Let’s start by making one thing clear: we’re not into any of this PPC is better than SEO or vice versa nonsense. Paid and organic search serve two different functions and your brand needs both to maximise its reach. It’s as simple as that.

That said, there has been a very noticeable shift in Google SERPs over the last five years. Organic results continue to drop further down the page for many queries. Meanwhile, Google puts more emphasis on its ads with every year that passes.

This is hardly a shock, of course, because those ads basically generate all of Google’s income. So it doesn’t make much sense for Google to give away free traffic when it can charge for it instead. The question is: what does this mean for organic SEO?


Can organic SEO survive the digital rat race?

As we say, this isn’t an “SEO is dead” article or any clickbait crap like that. We’re asking a genuine question here about how long organic can continue as a marketing channel. Facebook has all but killed it for corporate brands and Google appears to be slowly doing the same.

It’s not simply a question of corporate firms trying to squeeze more money out business owners, either. There are some other thing to consider about this.


Should organic be a marketing channel anyway?

Let’s look at things from the user perspective for a moment. They’ve had organic channels flooded with corporate messages and marketing material over the last decade. Every blog post they read is trying to sell them something, even if they’re only after some basic info.

So how can users trust any advice they get online these days, when everything is monetised? The truth is they rarely can. Google and other search engines aren’t the research tools they once were. They’re only good for comparing and buying products.

This isn’t just an ethical question; it’s something that seriously damaged the web. Google’s aggressive patch of search algorithm updates was an attempt to clear up the mess it first made. The reality is Google’s business plan was flawed. It turns out organic channels and corporate marketing don’t mix too well.

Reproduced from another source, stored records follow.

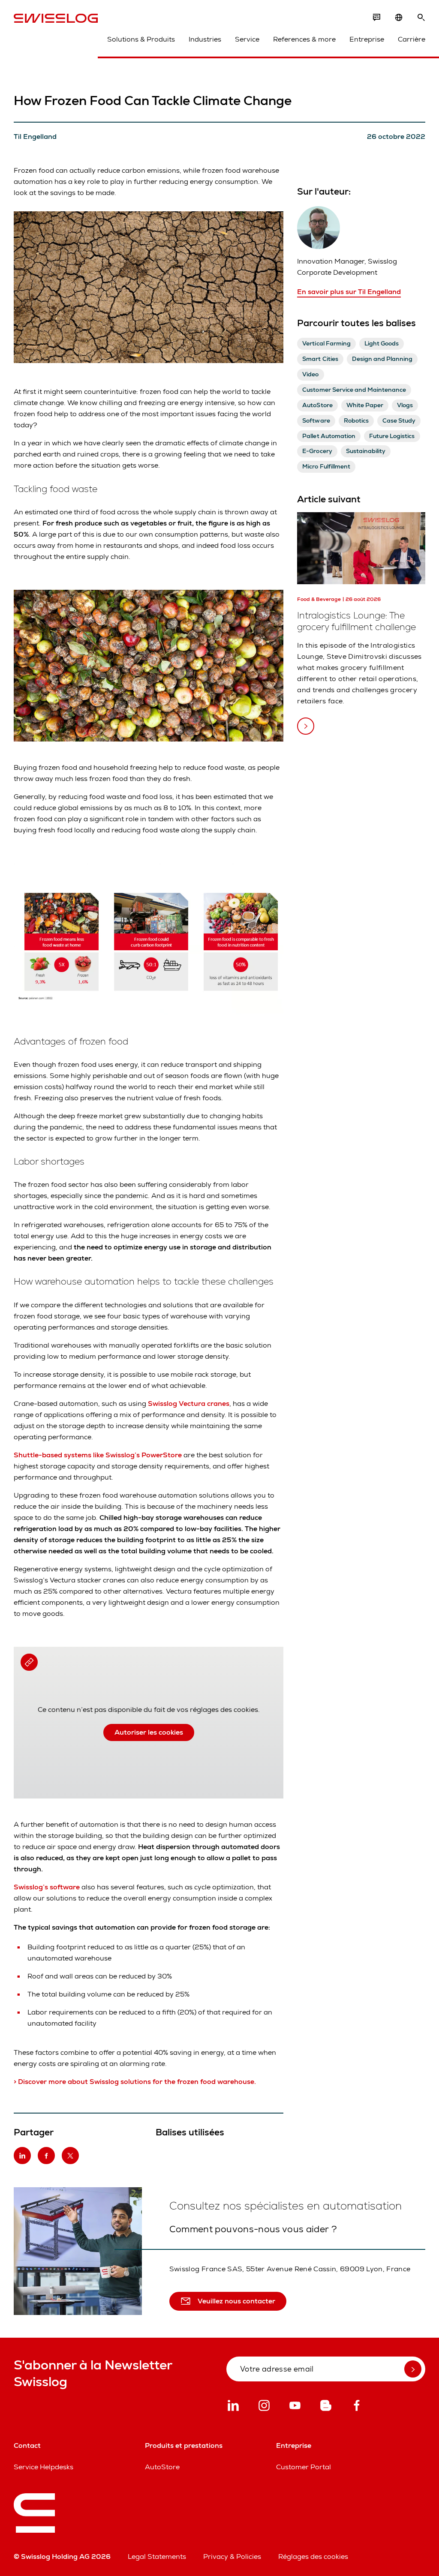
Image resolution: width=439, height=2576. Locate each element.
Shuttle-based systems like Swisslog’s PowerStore (98, 1454)
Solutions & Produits (141, 39)
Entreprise (366, 39)
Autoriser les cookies (148, 1732)
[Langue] (398, 17)
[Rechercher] (421, 17)
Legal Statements (157, 2556)
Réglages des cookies (313, 2556)
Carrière (411, 39)
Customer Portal (303, 2466)
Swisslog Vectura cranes (188, 1403)
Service (247, 39)
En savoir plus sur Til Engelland (349, 291)
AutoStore (162, 2466)
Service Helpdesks (43, 2466)
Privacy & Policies (232, 2556)
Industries (205, 39)
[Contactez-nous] (376, 17)
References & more (304, 39)
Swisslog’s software (47, 1886)
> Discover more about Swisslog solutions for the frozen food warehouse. (136, 2081)
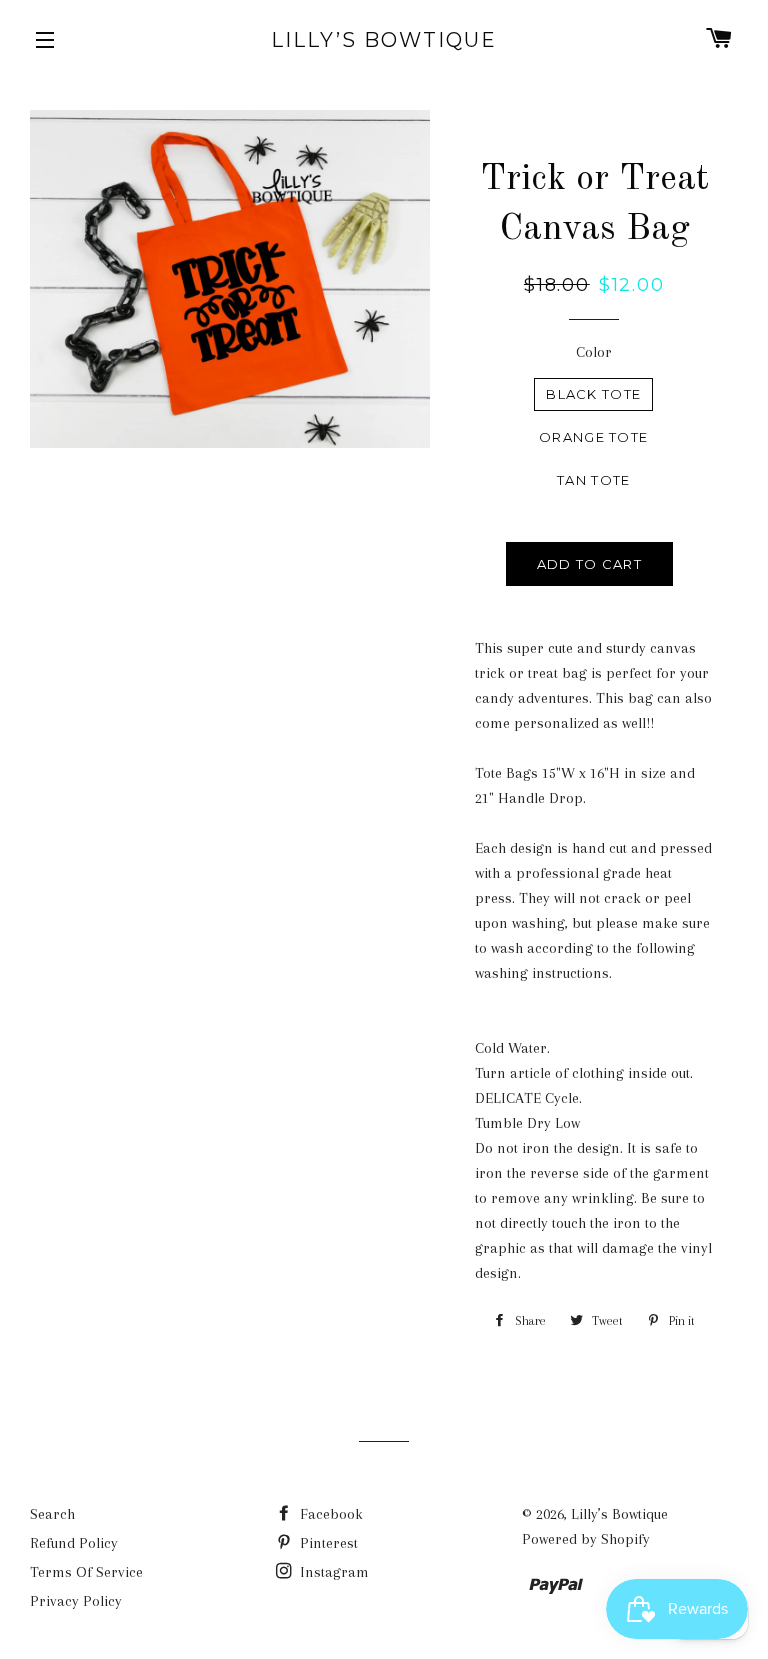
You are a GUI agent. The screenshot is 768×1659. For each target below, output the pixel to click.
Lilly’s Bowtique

Where is the balance for a search engine like Google?

Google is still a search engine, let’s not forget that point. Which means it has a role to fill for people using its services: to connect it with the most relevant brand or content. The challenge for Google is distinguishing between those two different types of result. As things stand, it seems Google is trying to connect users to informational content via organic results and brands through paid channels.

Here’s the results page for a query asking “how to build a wardrobe:”


Not an ad in sight. But when we type in “sale on wardrobes,” we get something very different:


Now we have four AdWords ads before a single organic result – and the organic listing is Amazon, rather than informative content. You can’t really argue with that

You’ll see this consistently across non-local searches but location puts a different spin on everything. Google is now bringing more ads into the local search equation with a more ad-heavy Google Maps. But there’s still a place for local, organic searches with a commercial intent – at least for now.

How Google handles this particular balance of local, organic and paid listings will be very interesting to see.


The dilemma for Google today

It’s easy to think of Google as this immovable object that will forever dominate the web. But that’s not what chiefs at the tech firm will be thinking. Google faces a number of serious challenges that threaten its role in the modern web.

First of all, Google’s parent company Alphabet is almost entirely reliant on the money that coming from Google ads. That’s not a healthy setup for a firm that aims to be a leader in AI, life sciences and various other expensive industries.

So let’s just say Google’s decision making is influenced in a pretty obvious way.

There’s a bigger problem for Google, though: the number of people using search engines is in decline.

gwi search data

That’s a big concern for a company whose entire revenue revolves around search. Google’s main tactic has been to focus on optimising its platform for mobile. It’s also trying to lead the web away from an infrastructure of mobile apps, where smartphone users spend most of their time.

So Google’s hand is torn in two directions. First if needs to find the balance between informational and corporate searches. But it also needs to do it in a way that makes it a lucrative advertising platform to brands.

Normally, we’re pretty quick to criticise Google when we think its decisions are questionable. But today we’d like to wrap up by asking whether Google has much of a choice in dropping organic results down the SERPs. Forget about its ads for a moment and think about the corporate crap brands have been publishing for the last decade. Does that kind of stuff really deserve to sit at the top of search results? Search engines don’t choose the content they have to work with, they just organise it.